Best papers for the repo right now

If I had to choose a short reading queue for gas-city-but-its-just-codex, it would be:

  1. JudgeFlow — because block-level diagnosis is exactly the missing evaluator lane.
  2. WorfBench / WorfEval — because benchmark structure will likely determine what promotion means.
  3. AFlow — because it is the cleanest direct workflow-search reference.
  4. RobustFlow — because workflow churn under paraphrase is a real production problem, not a decorative one.
  5. Agent Workflow Memory — because some repeated frontier lessons may belong in reusable routines, not graph edits.
  6. EvoSkills — because verifier-driven skill evolution is the nearest analog to what the repo should do for formulas.
  7. SkillFoundry — because the repo will likely want a skill layer next to formulas.
  8. Meta Context Engineering — because some improvements should land in context policy instead of graph structure.
  9. Graph of Skills — because retrieval becomes structural once the learned library grows large.
  10. SEVerA — because safety and correctness cannot remain an afterthought forever, even if the repo is not yet ready for full formal guarding.

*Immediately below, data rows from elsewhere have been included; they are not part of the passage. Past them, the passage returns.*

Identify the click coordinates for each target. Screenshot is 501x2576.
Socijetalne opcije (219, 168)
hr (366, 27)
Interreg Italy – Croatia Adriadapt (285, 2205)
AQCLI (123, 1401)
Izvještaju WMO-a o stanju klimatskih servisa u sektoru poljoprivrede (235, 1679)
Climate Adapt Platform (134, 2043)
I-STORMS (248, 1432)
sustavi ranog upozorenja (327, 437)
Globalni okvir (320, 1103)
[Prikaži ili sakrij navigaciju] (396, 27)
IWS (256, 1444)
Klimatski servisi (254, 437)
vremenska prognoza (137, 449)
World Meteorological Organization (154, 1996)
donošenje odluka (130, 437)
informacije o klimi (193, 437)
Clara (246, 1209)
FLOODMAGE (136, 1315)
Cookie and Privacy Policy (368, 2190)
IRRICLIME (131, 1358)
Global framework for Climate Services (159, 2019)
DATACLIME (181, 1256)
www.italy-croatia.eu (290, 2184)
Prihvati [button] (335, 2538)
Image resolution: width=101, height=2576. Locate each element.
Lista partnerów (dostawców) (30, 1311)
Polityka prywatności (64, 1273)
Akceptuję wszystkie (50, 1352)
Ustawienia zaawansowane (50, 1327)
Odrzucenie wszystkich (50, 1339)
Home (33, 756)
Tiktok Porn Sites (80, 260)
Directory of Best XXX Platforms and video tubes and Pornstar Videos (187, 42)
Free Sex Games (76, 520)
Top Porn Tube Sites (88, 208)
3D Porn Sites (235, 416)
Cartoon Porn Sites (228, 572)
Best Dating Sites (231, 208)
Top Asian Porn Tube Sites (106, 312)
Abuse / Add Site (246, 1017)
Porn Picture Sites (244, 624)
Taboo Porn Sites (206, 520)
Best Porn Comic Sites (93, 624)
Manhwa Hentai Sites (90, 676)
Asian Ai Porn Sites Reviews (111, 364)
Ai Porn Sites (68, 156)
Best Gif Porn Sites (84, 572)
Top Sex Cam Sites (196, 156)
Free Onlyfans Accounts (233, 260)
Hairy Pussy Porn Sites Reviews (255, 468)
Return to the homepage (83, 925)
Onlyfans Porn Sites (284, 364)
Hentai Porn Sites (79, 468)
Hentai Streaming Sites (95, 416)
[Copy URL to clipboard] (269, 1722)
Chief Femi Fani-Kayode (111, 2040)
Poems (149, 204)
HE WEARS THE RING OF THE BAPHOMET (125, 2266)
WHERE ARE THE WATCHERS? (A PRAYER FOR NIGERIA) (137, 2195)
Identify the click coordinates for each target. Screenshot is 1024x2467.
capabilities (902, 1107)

Concrete implementation ladder for gas-city-but-its-just-codex

  1. Define a benchmark-to-metrics contract that maps verifier outcomes, intervention counts, cost, latency, and robustness into structured formula-evaluation metrics.
  2. Run candidate formula variants against the existing benchmark ladder, especially the frontier fixtures that already expose autonomy debt.
  3. Add a judge surface that summarizes why a candidate failed: wrong artifact schema, bad routing choice, unnecessary operator intervention, weak decomposition, or paraphrase brittleness.
  4. Persist those scores and failure annotations through the existing formula_assess path.
  5. Promote winners only through family selection policy, keeping rollback and lineage intact.
  6. Split evolution into two layers: formula families for orchestration shape, and skill packages or atomic skills for reusable execution technique.
  7. Decide explicitly which lessons should instead land in instruction or context artifacts, using the workflow-memory and compiled-memory literature as the reference class.

Bottom line

The literature says the repo is asking the right question, but the answer is wider than “workflow generation.” The next serious move is to connect benchmark evidence, judge diagnostics, and promotion policy into one closed loop. After that, the likely follow-on move is to add a skill layer beside formulas, because the field increasingly treats reusable skills, memory routines, and context policies as the real accumulation surfaces for long-lived agents.

This note sharpens gas-city-but-its-just-codex through the lens of self-evolving-workflows, memento-skills, memory-persistence, and work-management-primitives. It also complements new-harness-design-notes and the system table in harness-architecture-comparison.